• [TASK REQUIREMENTS]: Could you update everything from "Where should I click to: Open" down to "will [21, 93]." by writing those lines out again with "icon" changed to "symbol" and nothing else altered?

• [SOURCE DATA]:
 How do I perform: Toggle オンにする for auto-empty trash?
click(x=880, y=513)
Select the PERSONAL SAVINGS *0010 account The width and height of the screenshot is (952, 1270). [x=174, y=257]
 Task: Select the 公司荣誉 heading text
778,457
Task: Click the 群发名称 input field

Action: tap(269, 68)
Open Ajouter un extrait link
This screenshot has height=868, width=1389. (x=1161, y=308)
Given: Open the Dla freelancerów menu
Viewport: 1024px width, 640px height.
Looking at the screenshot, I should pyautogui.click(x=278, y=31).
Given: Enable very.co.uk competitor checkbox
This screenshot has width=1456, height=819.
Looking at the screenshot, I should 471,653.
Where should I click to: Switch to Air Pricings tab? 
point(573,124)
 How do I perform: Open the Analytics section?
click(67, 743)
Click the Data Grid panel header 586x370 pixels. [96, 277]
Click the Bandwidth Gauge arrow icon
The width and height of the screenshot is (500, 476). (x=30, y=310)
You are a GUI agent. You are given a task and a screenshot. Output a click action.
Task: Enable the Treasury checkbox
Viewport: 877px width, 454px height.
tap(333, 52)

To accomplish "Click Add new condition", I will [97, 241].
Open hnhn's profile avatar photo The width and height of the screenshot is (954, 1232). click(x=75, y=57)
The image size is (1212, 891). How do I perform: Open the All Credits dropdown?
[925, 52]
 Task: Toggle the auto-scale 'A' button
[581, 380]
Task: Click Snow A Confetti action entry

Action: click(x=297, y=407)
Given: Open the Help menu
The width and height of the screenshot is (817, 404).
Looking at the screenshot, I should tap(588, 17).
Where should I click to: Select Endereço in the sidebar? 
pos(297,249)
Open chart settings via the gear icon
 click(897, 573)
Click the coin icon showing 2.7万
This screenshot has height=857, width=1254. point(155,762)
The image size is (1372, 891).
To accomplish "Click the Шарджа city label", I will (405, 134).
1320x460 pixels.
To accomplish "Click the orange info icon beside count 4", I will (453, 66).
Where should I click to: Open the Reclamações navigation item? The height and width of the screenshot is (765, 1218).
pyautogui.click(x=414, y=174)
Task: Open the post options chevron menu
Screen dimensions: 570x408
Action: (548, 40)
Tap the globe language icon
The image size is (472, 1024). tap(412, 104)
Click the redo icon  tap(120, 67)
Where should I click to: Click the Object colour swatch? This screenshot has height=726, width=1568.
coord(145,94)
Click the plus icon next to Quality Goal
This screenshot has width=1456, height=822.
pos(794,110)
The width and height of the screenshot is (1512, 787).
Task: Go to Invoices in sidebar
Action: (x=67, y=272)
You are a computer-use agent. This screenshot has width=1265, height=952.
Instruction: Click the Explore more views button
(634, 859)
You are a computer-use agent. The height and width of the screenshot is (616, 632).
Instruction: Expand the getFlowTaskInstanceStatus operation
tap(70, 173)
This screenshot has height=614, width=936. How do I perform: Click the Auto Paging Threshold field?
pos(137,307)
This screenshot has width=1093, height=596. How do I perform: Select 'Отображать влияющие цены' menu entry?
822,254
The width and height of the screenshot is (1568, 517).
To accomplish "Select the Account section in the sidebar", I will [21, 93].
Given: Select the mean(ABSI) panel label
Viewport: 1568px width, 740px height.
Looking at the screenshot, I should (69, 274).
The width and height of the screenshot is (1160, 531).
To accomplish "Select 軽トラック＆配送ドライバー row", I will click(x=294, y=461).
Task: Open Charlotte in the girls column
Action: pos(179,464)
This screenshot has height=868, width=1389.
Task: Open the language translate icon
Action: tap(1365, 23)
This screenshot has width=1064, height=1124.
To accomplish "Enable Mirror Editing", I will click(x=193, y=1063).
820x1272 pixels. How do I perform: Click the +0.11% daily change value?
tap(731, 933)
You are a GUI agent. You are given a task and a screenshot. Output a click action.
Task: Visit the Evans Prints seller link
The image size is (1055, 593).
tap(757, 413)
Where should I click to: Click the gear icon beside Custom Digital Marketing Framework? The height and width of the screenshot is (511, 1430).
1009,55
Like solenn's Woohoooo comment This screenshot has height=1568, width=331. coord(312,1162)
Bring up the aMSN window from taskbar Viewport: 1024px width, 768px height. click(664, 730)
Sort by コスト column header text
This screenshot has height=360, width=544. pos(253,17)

• [EXERCISE RESULT]:
Where should I click to: Open the Reclamações navigation item? The height and width of the screenshot is (765, 1218).
pyautogui.click(x=414, y=174)
Task: Open the post options chevron menu
Screen dimensions: 570x408
Action: (548, 40)
Tap the globe language symbol
The image size is (472, 1024). tap(412, 104)
Click the redo symbol  tap(120, 67)
Where should I click to: Click the Object colour swatch? This screenshot has height=726, width=1568.
coord(145,94)
Click the plus symbol next to Quality Goal
This screenshot has width=1456, height=822.
pos(794,110)
The width and height of the screenshot is (1512, 787).
Task: Go to Invoices in sidebar
Action: (x=67, y=272)
You are a computer-use agent. This screenshot has width=1265, height=952.
Instruction: Click the Explore more views button
(634, 859)
You are a computer-use agent. The height and width of the screenshot is (616, 632).
Instruction: Expand the getFlowTaskInstanceStatus operation
tap(70, 173)
This screenshot has height=614, width=936. How do I perform: Click the Auto Paging Threshold field?
pos(137,307)
This screenshot has width=1093, height=596. How do I perform: Select 'Отображать влияющие цены' menu entry?
822,254
The width and height of the screenshot is (1568, 517).
To accomplish "Select the Account section in the sidebar", I will [21, 93].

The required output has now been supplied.